Data for this exercise:
§ §

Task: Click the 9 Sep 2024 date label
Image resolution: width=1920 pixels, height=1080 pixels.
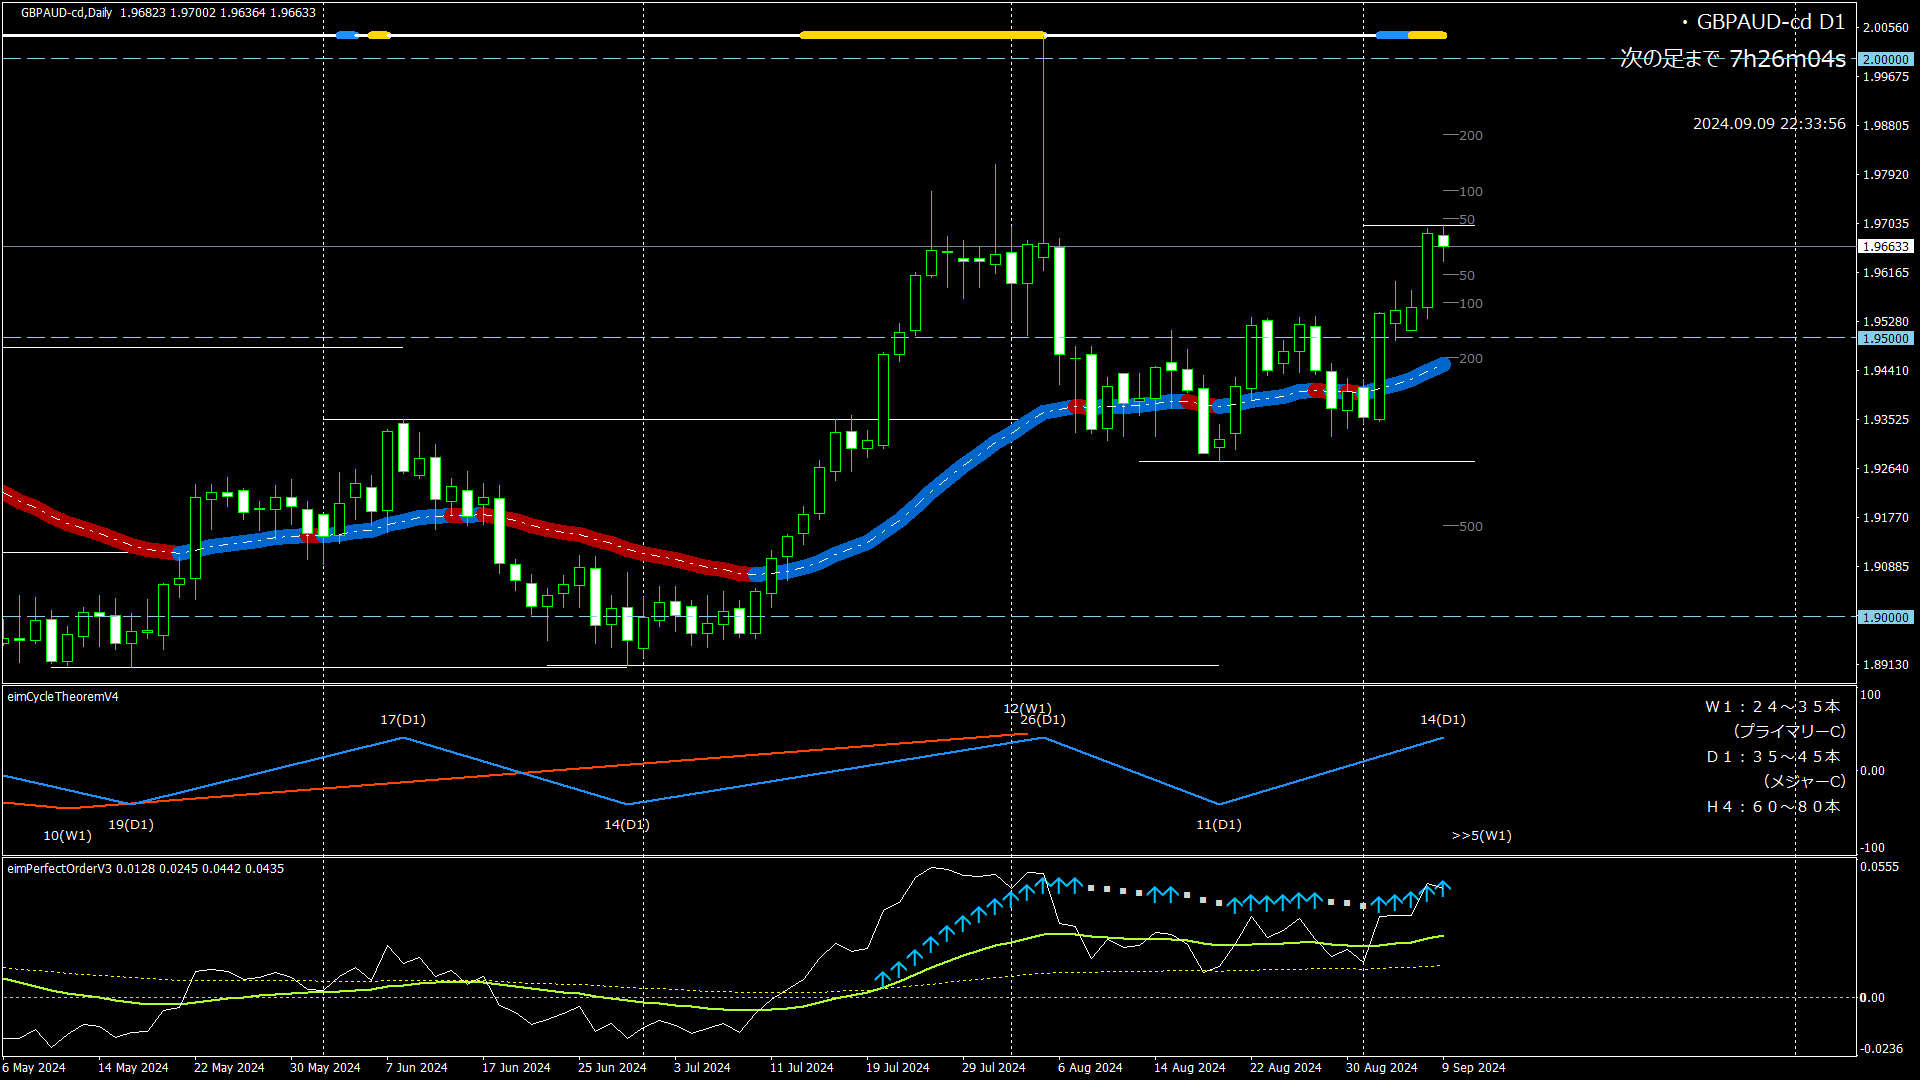Action: (x=1473, y=1068)
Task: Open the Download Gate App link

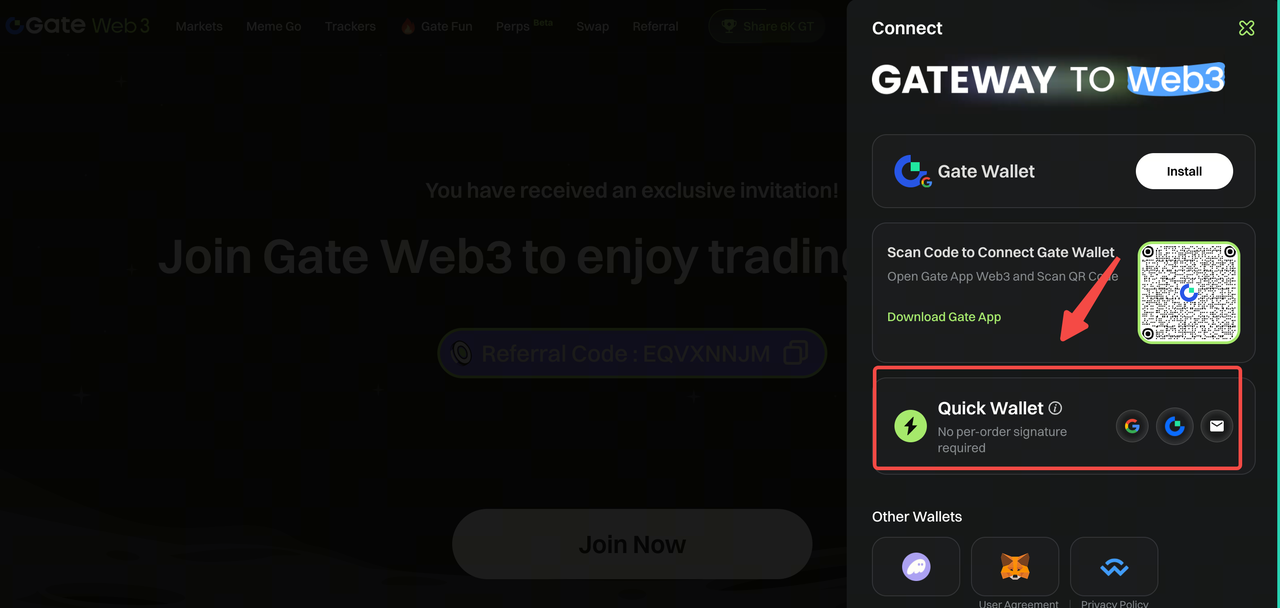Action: (944, 317)
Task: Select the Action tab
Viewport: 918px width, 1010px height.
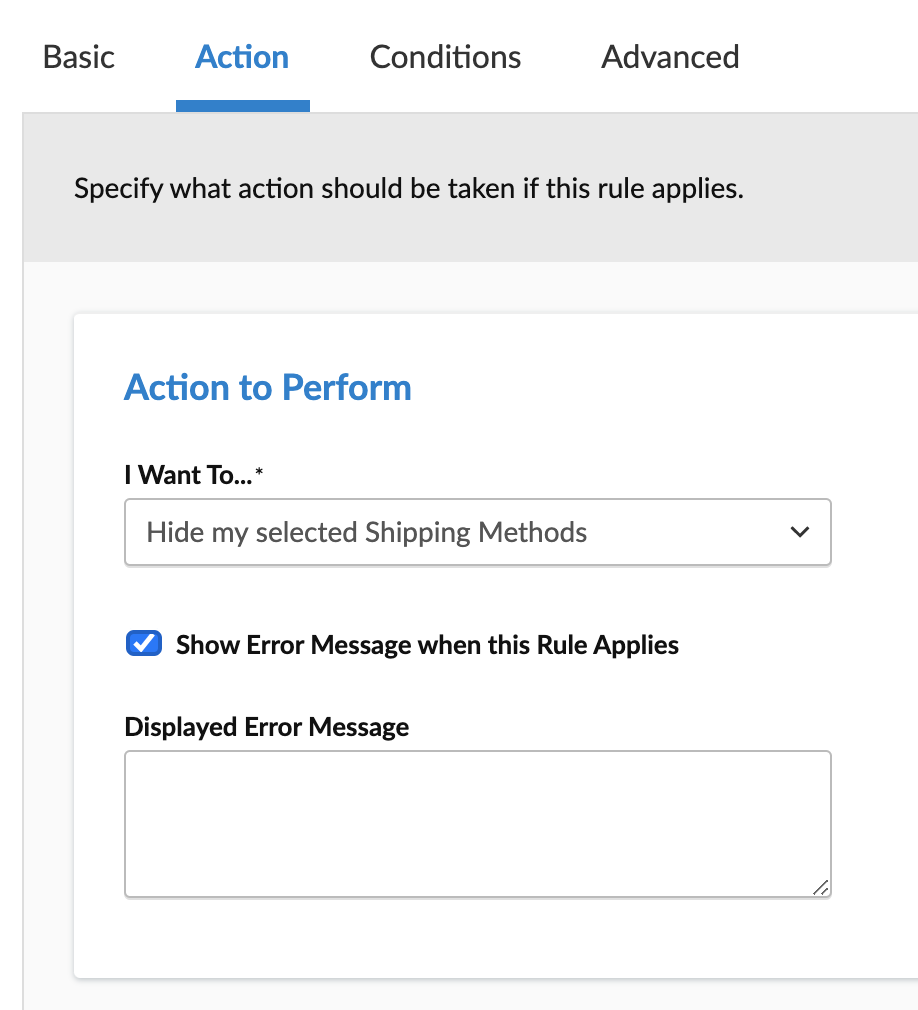Action: point(242,57)
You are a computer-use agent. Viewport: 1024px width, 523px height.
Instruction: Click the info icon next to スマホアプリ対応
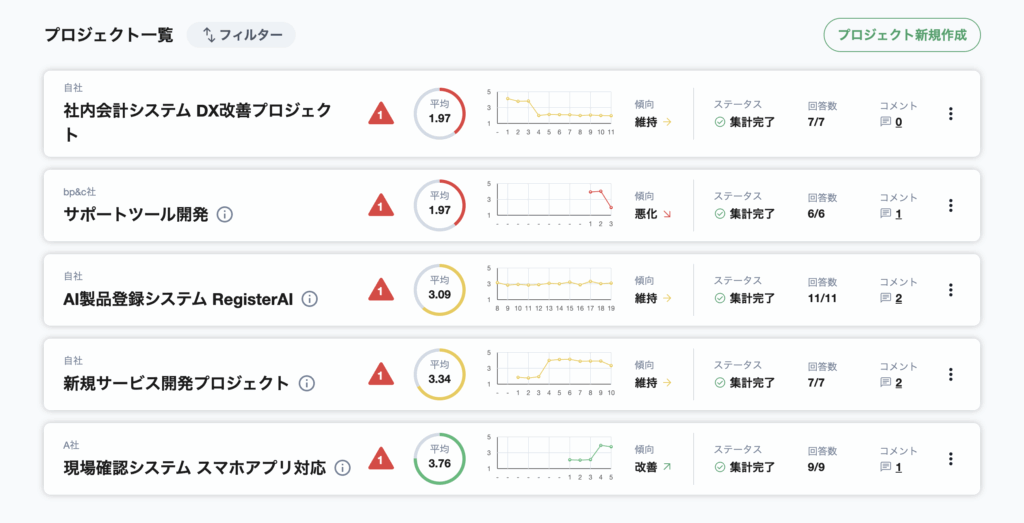pyautogui.click(x=343, y=467)
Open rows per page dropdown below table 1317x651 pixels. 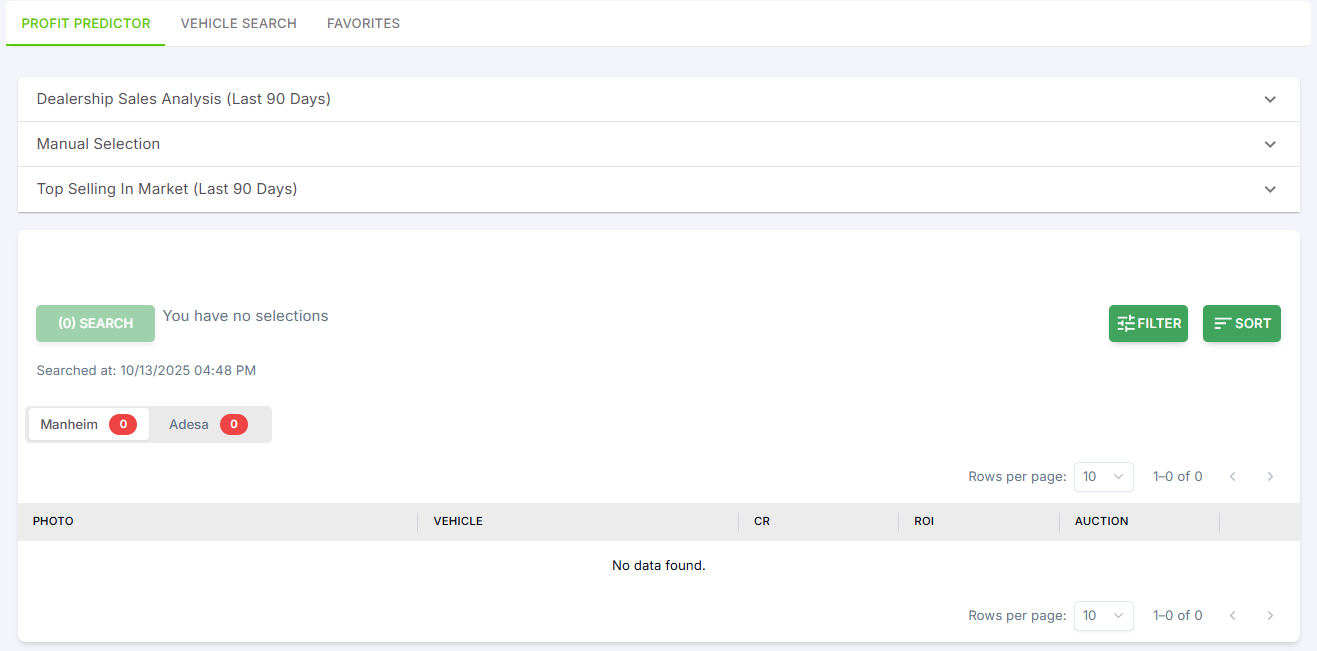coord(1103,616)
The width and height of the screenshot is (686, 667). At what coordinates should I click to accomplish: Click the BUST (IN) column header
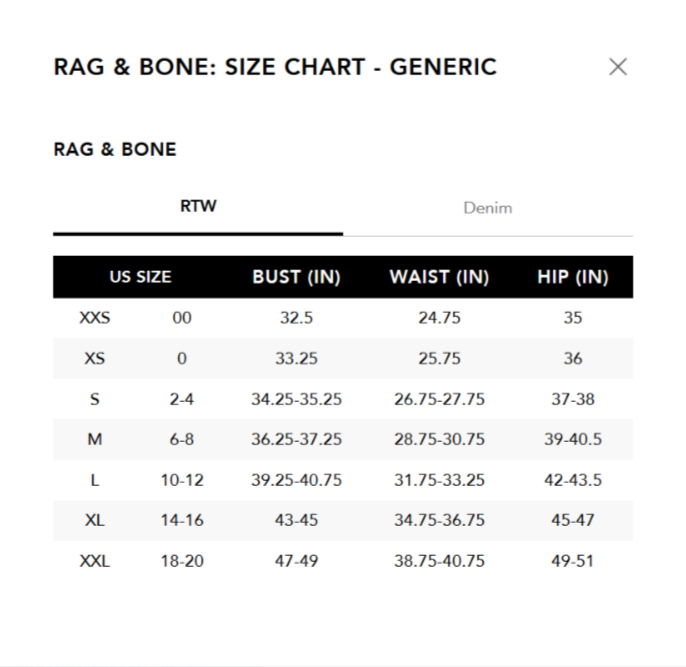click(296, 277)
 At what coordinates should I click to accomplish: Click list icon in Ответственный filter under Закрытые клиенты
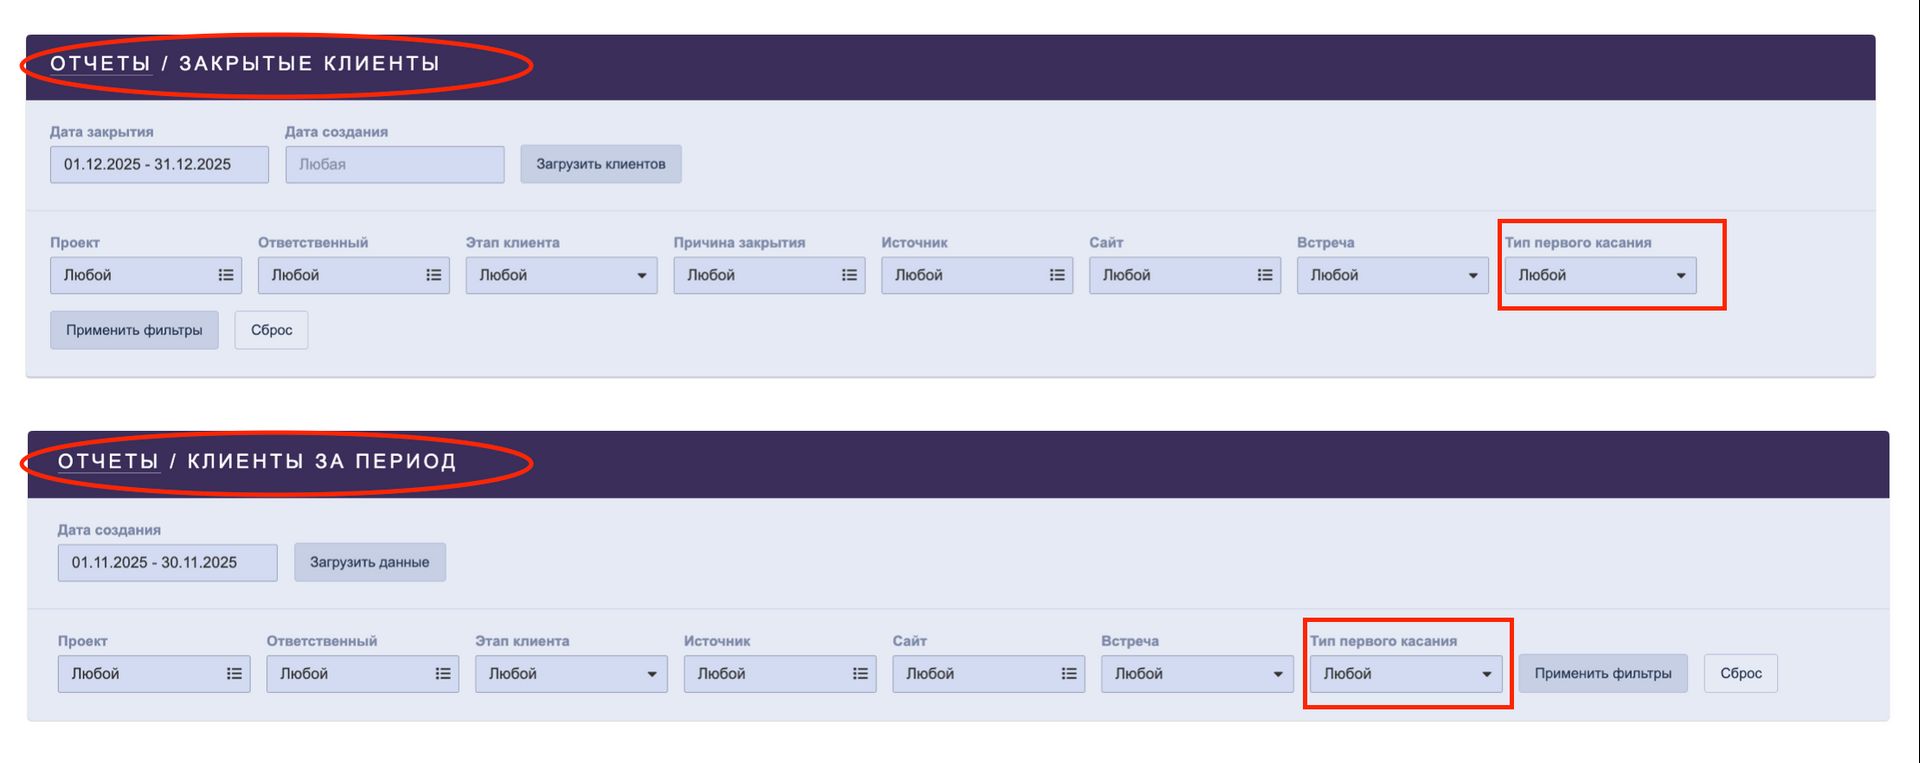(434, 275)
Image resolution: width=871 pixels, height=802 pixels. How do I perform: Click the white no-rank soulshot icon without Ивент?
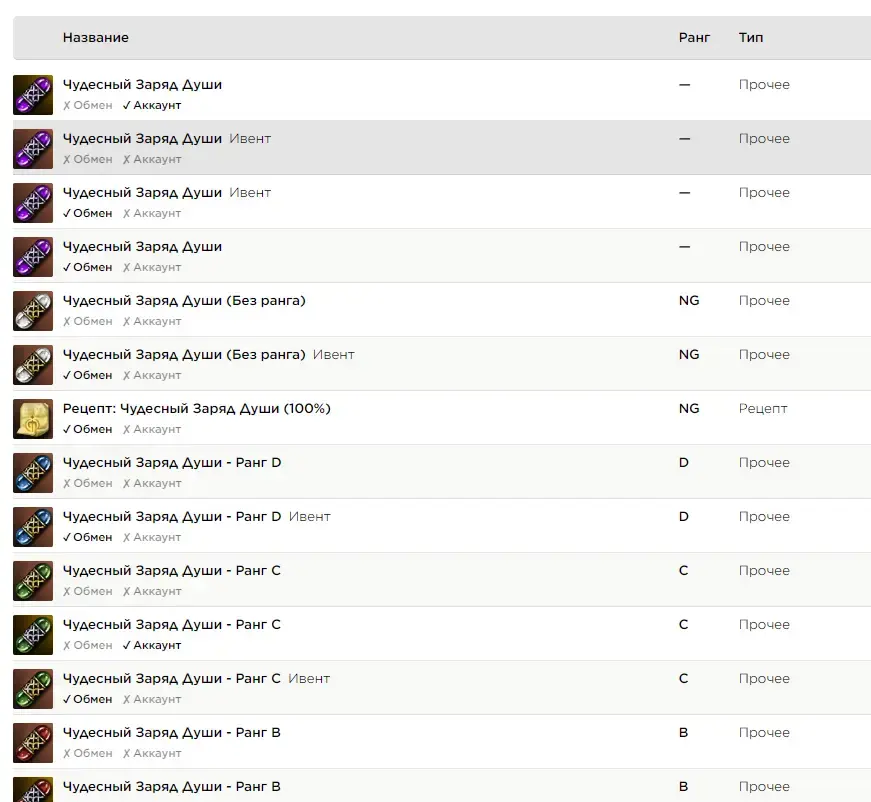click(33, 311)
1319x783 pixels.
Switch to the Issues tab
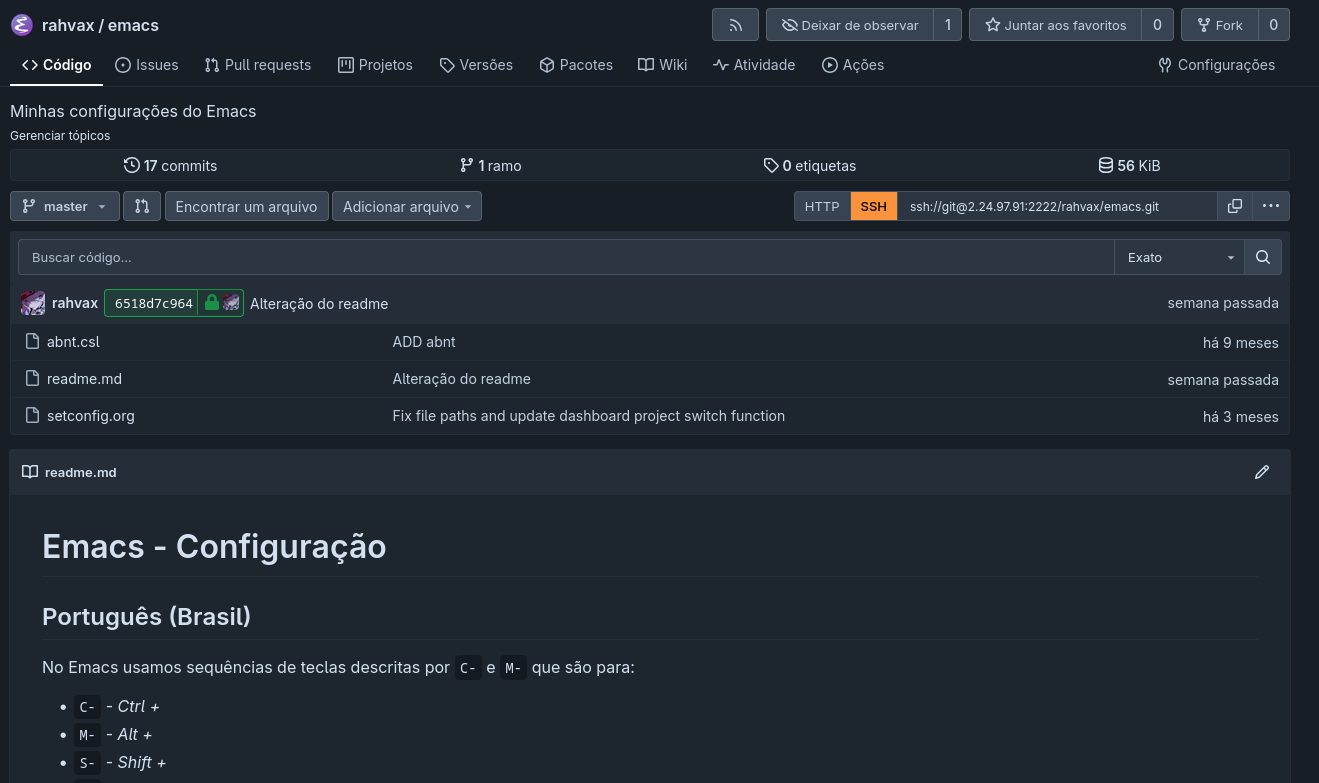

§ §

Show every line of the entries above that contains the string "Task". Case counts.

Task: Click the 9 Sep 2024 date label
Task: Open the Download Gate App link
Task: Select the Action tab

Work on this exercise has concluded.